• _Sağlanan Alıntı_

■ ■ ■

Rapora göre, 2023 yılında hem işsizlik hem de iş açığı pandemi öncesi seviyelerin altına düştü, ancak 2024 yılında küresel işsizliğin artması ve giderek artan eşitsizliklerin ve üretkenlikteki durağanlığın endişe kaynağı olması bekleniyor.
İşsizlik artacak
Rapora göre, 2023 yılında küresel işsizlik oranı yüzde 5,1 olarak gerçekleşti. Bu, 2022'deki yüzde 5,3 seviyesinin biraz altına inerek, sınırlı bir iyileşme gösterdi. Ancak 2024 yılında iş arayan kişi sayısının 2 milyon artması ve böylelikle küresel işsizlik oranının yüzde 5,1 seviyesinden yüzde 5,2'ye çıkması bekleniyor.
Eşitsizlikler artacak
Rapor, yüksek ve düşük gelirli ülkeler arasında önemli farklılıklar görülmeye devam ettiğini gösteriyor. 2023 yılında iş açığı oranı yüksek gelirli ülkelerde yüzde 8,2 düzeyindeyken, düşük gelirli ülkelerde bu oran yüzde 20,5 olarak gerçekleşti. Benzer şekilde, işsizlik oranı da 2023'te yüksek gelirli ülkelerde yüzde 4,5 seviyesinde kalırken, düşük gelirli ülkelerde yüzde 5,7 düzeyinde gerçekleşti.

■ ■ ■

• _Alıştırma A_
Aşağıdaki ifadelerin küresel işsizlik metniyle örtüşüp örtüşmediğini evet ya da hayır ile belirtin ve her yanıt için metinden belirleyici kelimeleri aynen alıntılayın.
(i) 2023 yılında küresel işsizlik oranı yüzde 5,1 oldu.
(ii) 2024 yılında iş arayan kişi sayısının 3 milyon artması bekleniyor.
(iii) 2023 yılında yüksek gelirli ülkelerde iş açığı oranı yüzde 8,2 idi.
• _Alıştırma B_
Küresel işsizlik metnine göre aşağıdaki soruları yanıtlayın.
(i) 2022'de küresel işsizlik oranı kaç seviyesindeydi?
(ii) 2023'te düşük gelirli ülkelerde işsizlik oranı kaçtı?
(iii) 2024'te küresel işsizlik oranının hangi seviyeye çıkması bekleniyor?
• _Alıştırma C_
Küresel işsizlik metninde "İşsizlik artacak" ile "5,2'ye çıkması bekleniyor." arasındaki bölümü, bu ifadeler de dahil olmak üzere harfi harfine aktarın.

• _Verilen Veriler_
■ ■ ■

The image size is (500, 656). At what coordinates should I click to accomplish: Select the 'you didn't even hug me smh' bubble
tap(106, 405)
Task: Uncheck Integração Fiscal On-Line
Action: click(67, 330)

■ ■ ■

• _Problem Çözümü A_
(i) Evet: "2023 yılında küresel işsizlik oranı yüzde 5,1 olarak gerçekleşti"
(ii) Hayır: "2024 yılında iş arayan kişi sayısının 2 milyon artması"
(iii) Evet: "2023 yılında iş açığı oranı yüksek gelirli ülkelerde yüzde 8,2 düzeyindeyken"

• _Problem Çözümü B_
(i) Yüzde 5,3
(ii) Yüzde 5,7
(iii) Yüzde 5,2

• _Problem Çözümü C_
İşsizlik artacak
Rapora göre, 2023 yılında küresel işsizlik oranı yüzde 5,1 olarak gerçekleşti. Bu, 2022'deki yüzde 5,3 seviyesinin biraz altına inerek, sınırlı bir iyileşme gösterdi. Ancak 2024 yılında iş arayan kişi sayısının 2 milyon artması ve böylelikle küresel işsizlik oranının yüzde 5,1 seviyesinden yüzde 5,2'ye çıkması bekleniyor.